Fortunately, asset misappropriation is one of the easiest fraud types to spot. You might notice forged checks, unbalanced accounts, or missing inventory. These can all be signs that it’s time to investigate someone in your business for asset misappropriation.
Tax Fraud
Tax fraud occurs when an individual or company misreports its earnings and expenses to the IRS. The goal is often to enjoy special exemptions and sometimes even lower tax brackets. Despite frequently resulting in legal action, hundreds of people commit tax fraud yearly.
Most people found guilty of fraud are white male American citizens around 50 years old who caused a median tax loss of $218,035. Despite being prevalent, tax fraud is easy to avoid. Never over- or under-report your earnings.

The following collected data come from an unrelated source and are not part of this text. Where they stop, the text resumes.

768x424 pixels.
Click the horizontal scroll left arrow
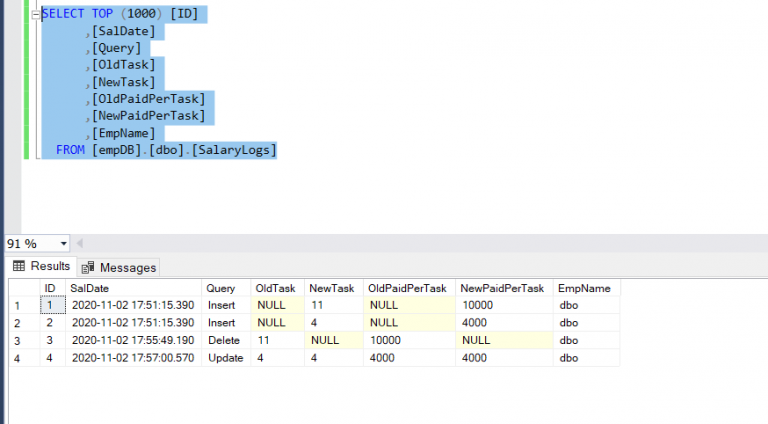[x=80, y=243]
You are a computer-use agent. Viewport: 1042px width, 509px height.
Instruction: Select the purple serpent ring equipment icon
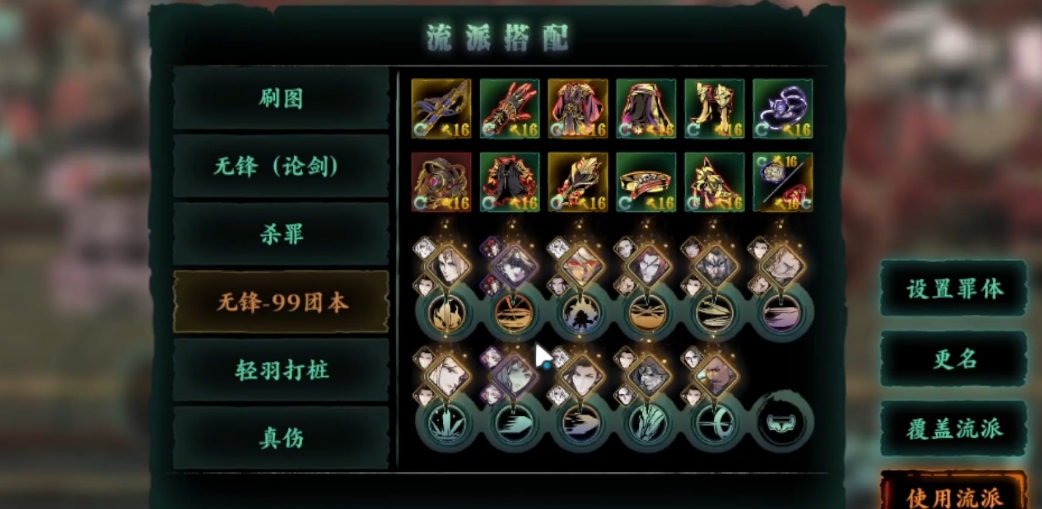click(783, 108)
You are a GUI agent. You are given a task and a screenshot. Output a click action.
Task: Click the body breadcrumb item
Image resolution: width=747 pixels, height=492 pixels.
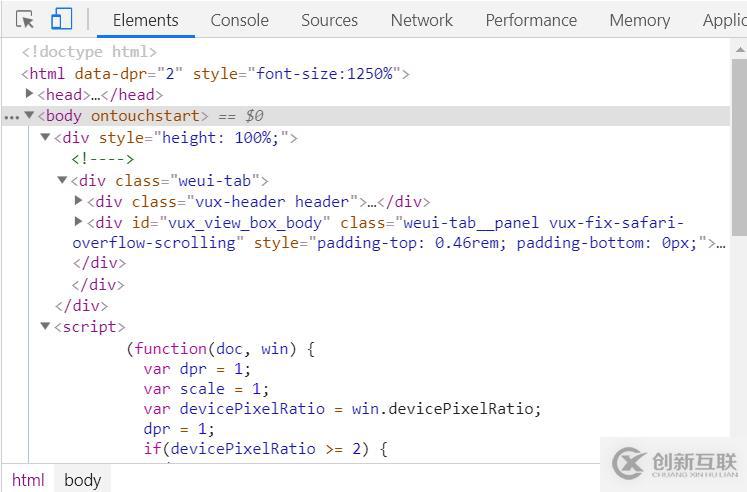(82, 480)
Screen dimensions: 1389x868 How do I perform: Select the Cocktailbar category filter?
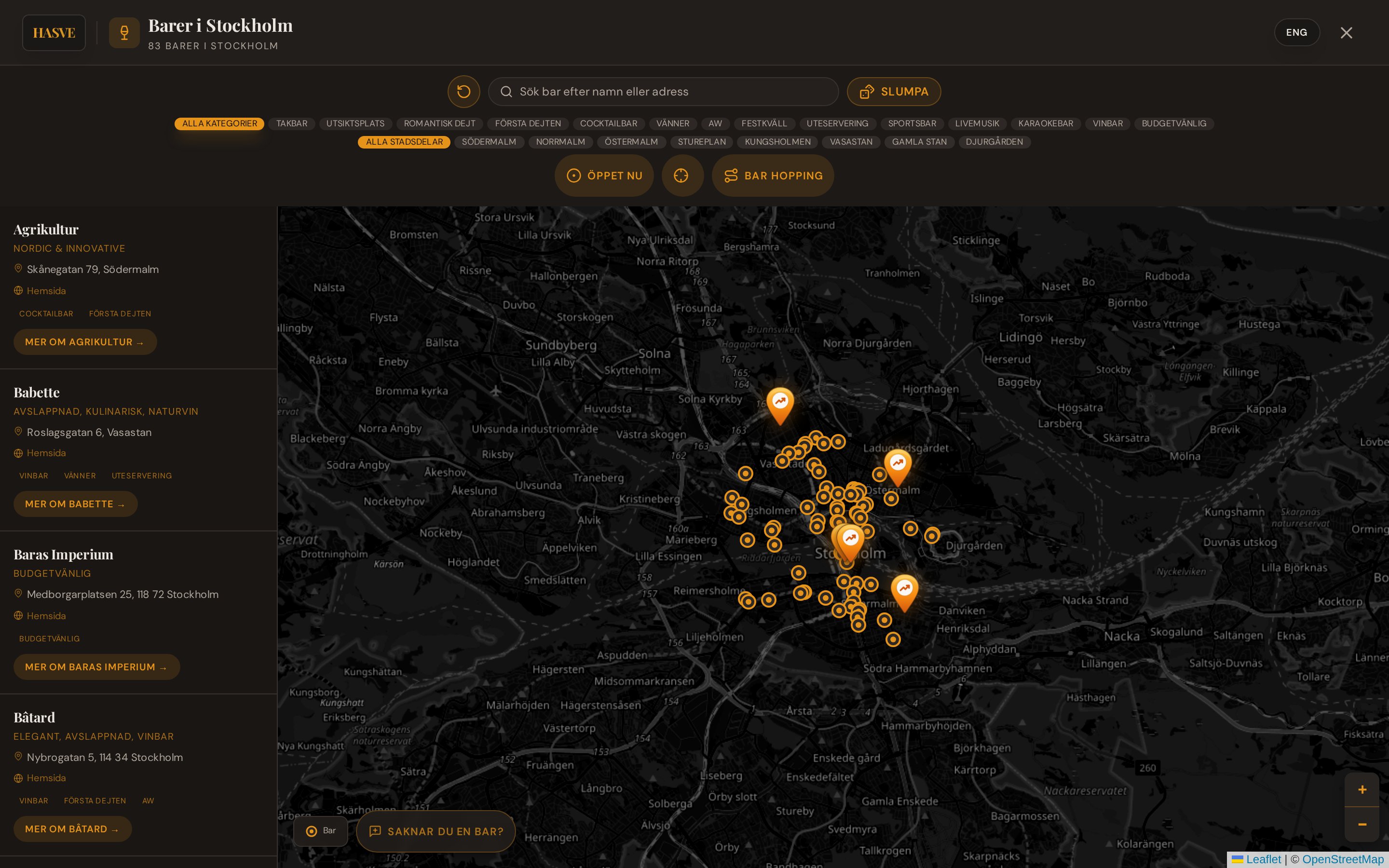(608, 123)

You can also use trusted accounting professionals to file your taxes on time and accurately.
Data and IP Fraud
Most businesses have sensitive intellectual property (IP), data, trade secrets, and patents they don’t want falling into the wrong hands. Should the general public or a business’s competition end up with any sensitive information, it has the potential to cause significant financial and reputational losses.
Sadly, data and IP fraud can happen in businesses. However, business owners may be able to prevent it by restricting access to sensitive information. Only those at a high level should have access, and security policies should be in place for its handling.
Payroll Fraud
Payroll fraud often affects more small businesses than large corporations and companies. That’s because small businesses tend to have fewer anti-fraud measures and time-tracking software in place.
Payroll fraud can look like employees lying about the hours they worked on their timesheets to receive more money. Some employees may even request advances on their pay but don’t pay the money back or work the additional hours to make up for it. You might even discover examples of employees clocking other employees in and out to prevent them from missing hours and, thus, income. These are all common examples of payroll fraud.
Invoice Fraud
You might trust your sales and accounting employees, but that doesn’t mean they’re trustworthy. Many employees in these departments can be guilty of invoice fraud. Invoice fraud involves creating fake invoices to steal money from a company. It can be as in-depth as invoicing for products and services that no one bought and funneling the money through a fake supplier or shell company.
Business fraud is an all-too-common occurrence, and it’s costing the average US business thousands of dollars. The more anti-fraud measures you have in place, the easier it might be to protect yourself and your business from fraudulent activities.